*** Exercise inputs ***
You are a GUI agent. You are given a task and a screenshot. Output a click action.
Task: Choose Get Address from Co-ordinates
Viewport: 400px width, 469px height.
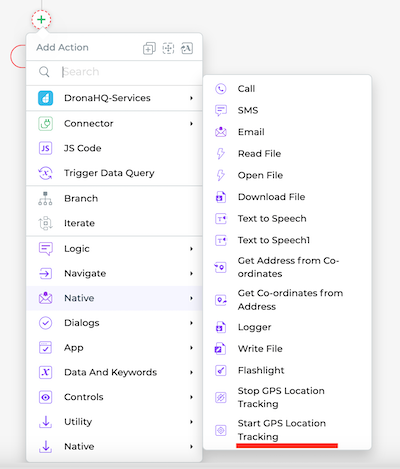click(287, 267)
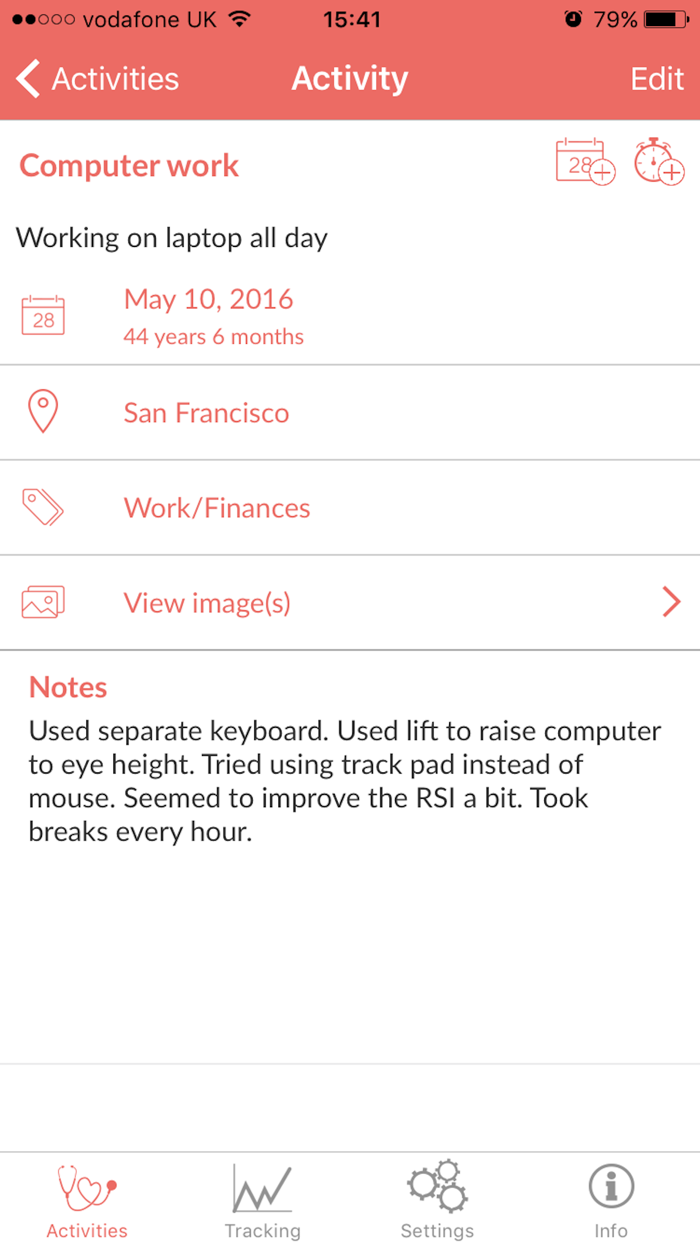Open the Info tab

(611, 1198)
***
▸ **Problem description**: What belongs in the answer is each line above, reproduced exactly, and no picture.

▸ **Exercise response**:
You are a GUI agent. You are given a task and a screenshot. Output a click action.
Task: Choose Get Address from Co-ordinates
Viewport: 400px width, 469px height.
click(287, 267)
Open the Info tab

(611, 1198)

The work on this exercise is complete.